**Work instruction:**
The listing, minus its pictures, is to be given again exactly.

**Dataset excerpts:**
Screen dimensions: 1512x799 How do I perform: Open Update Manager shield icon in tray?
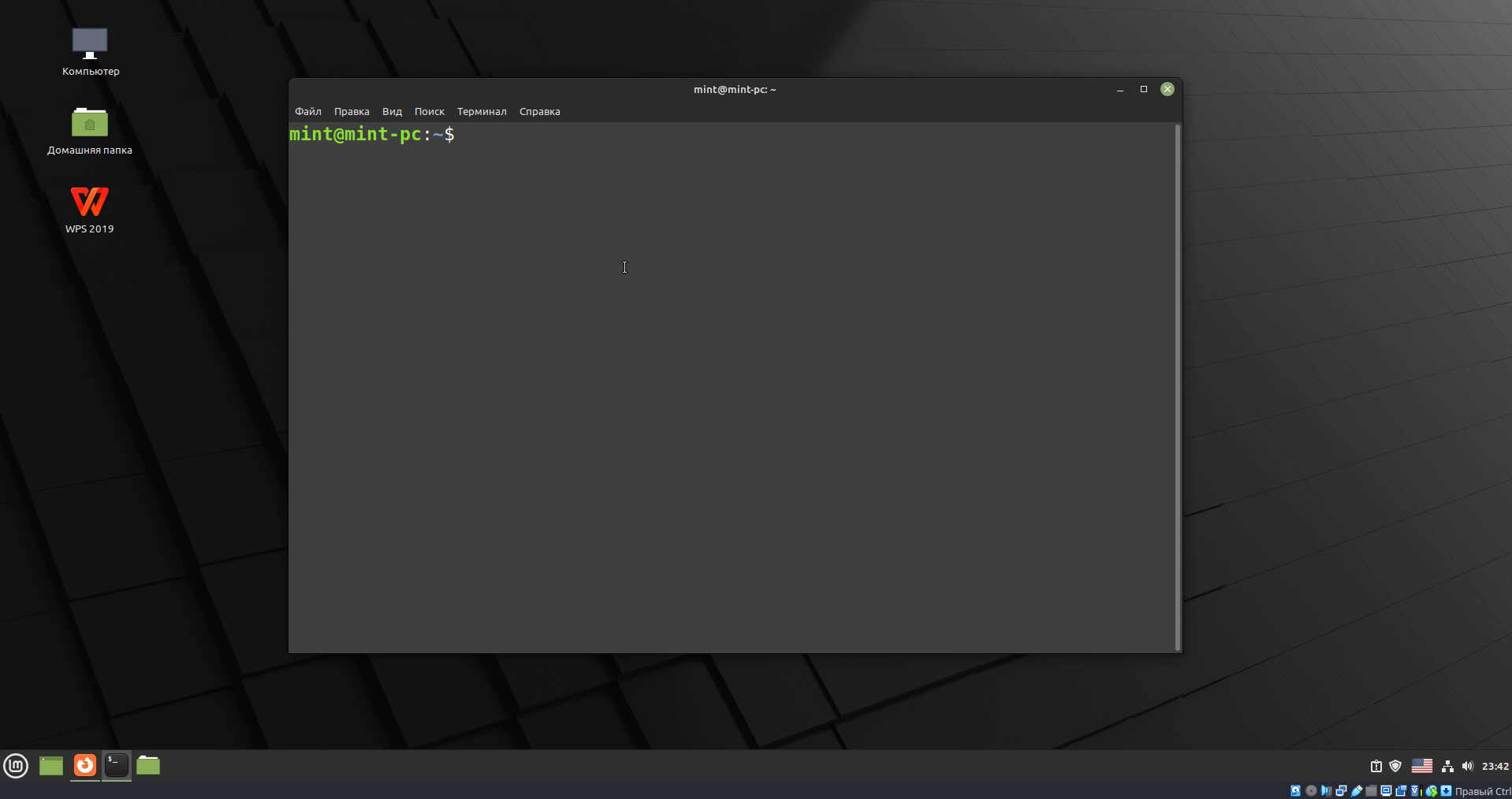click(1395, 765)
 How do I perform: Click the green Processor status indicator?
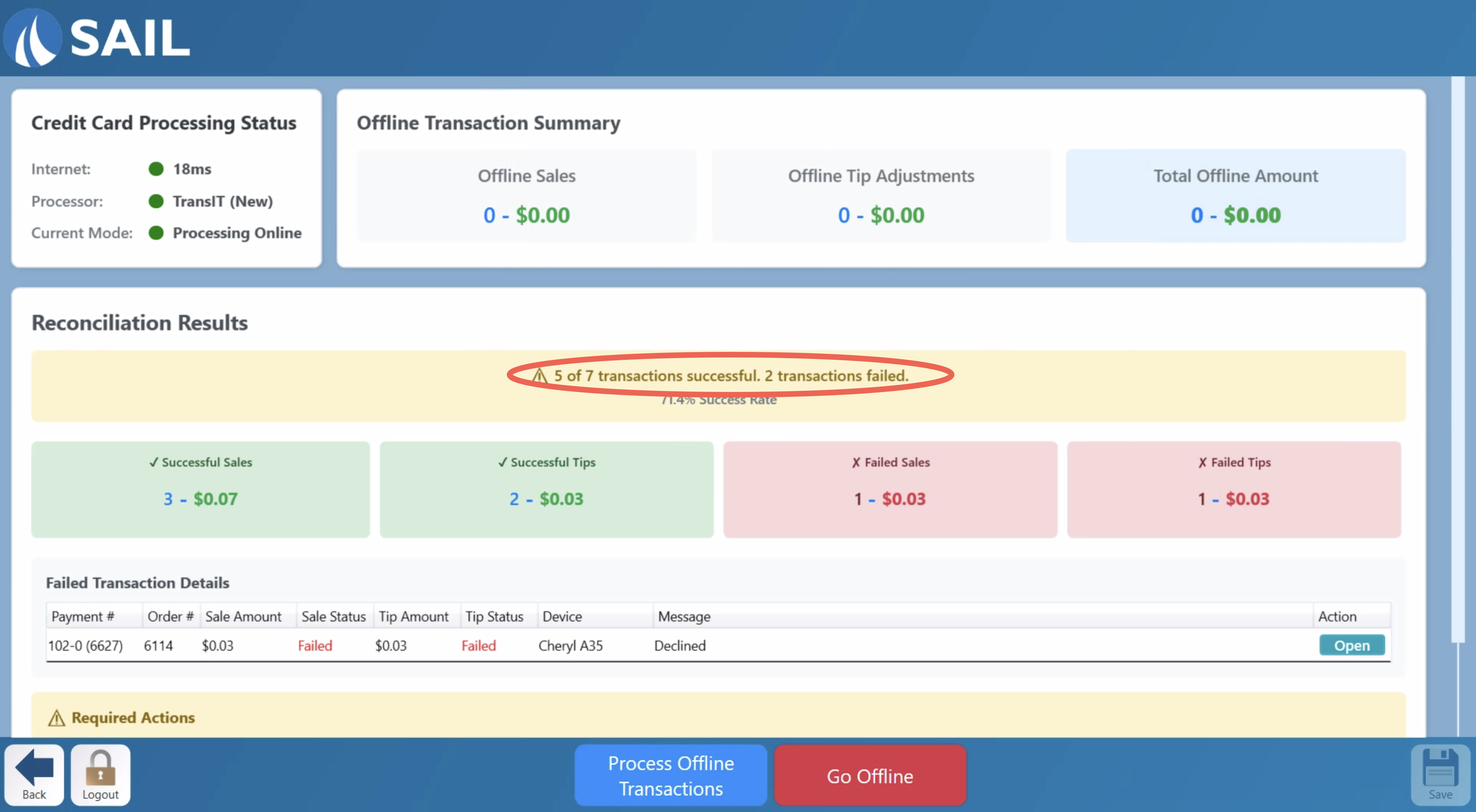(156, 201)
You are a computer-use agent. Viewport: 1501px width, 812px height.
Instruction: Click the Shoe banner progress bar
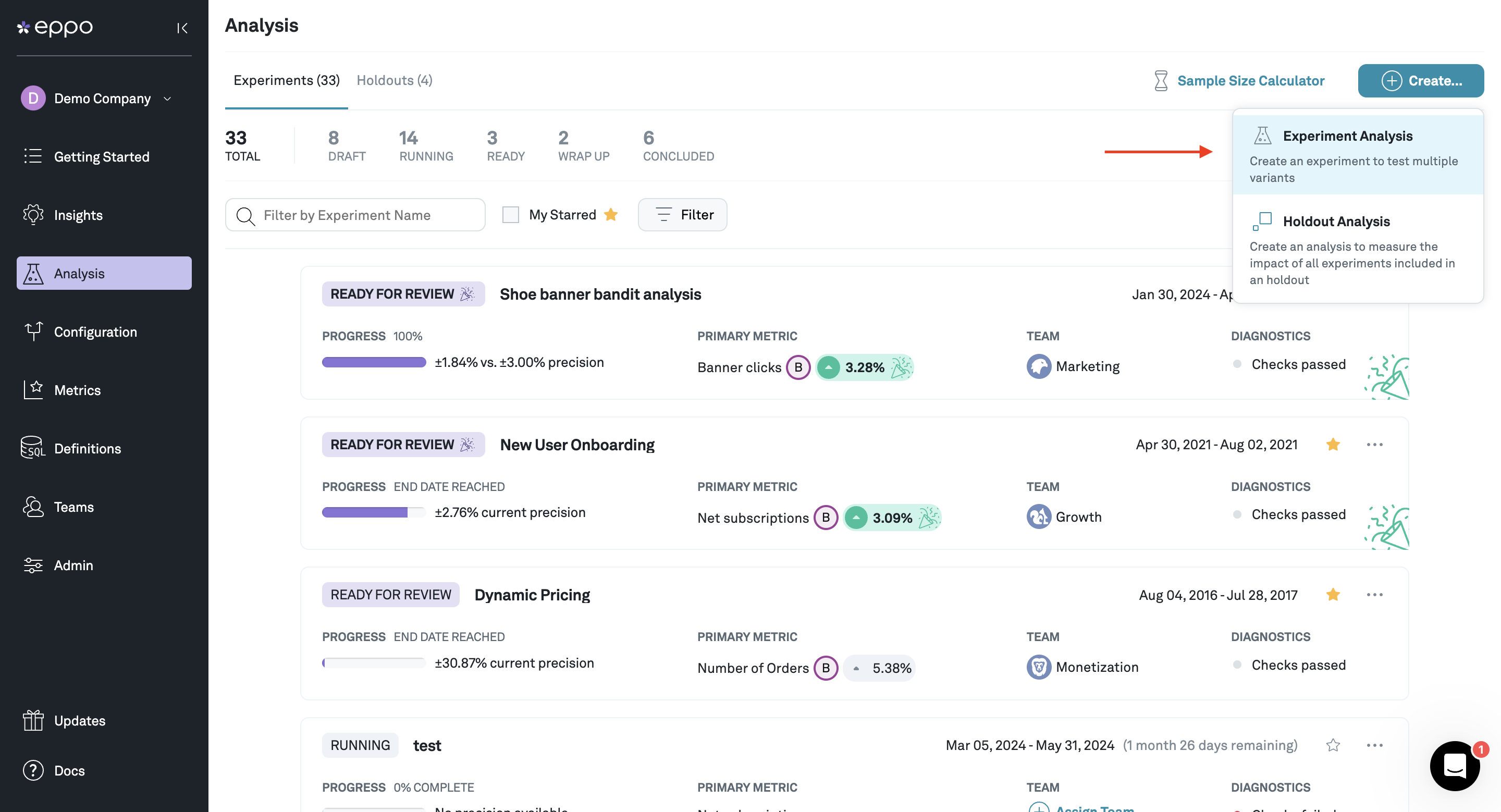[374, 362]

**Expected answer:**
Screen dimensions: 1512x799 How do I perform: Open Update Manager shield icon in tray?
click(1395, 765)
 How do I perform: Click the green Processor status indicator?
(156, 201)
You are a computer-use agent. Viewport: 1501px width, 812px height.
Instruction: Click the Shoe banner progress bar
[374, 362]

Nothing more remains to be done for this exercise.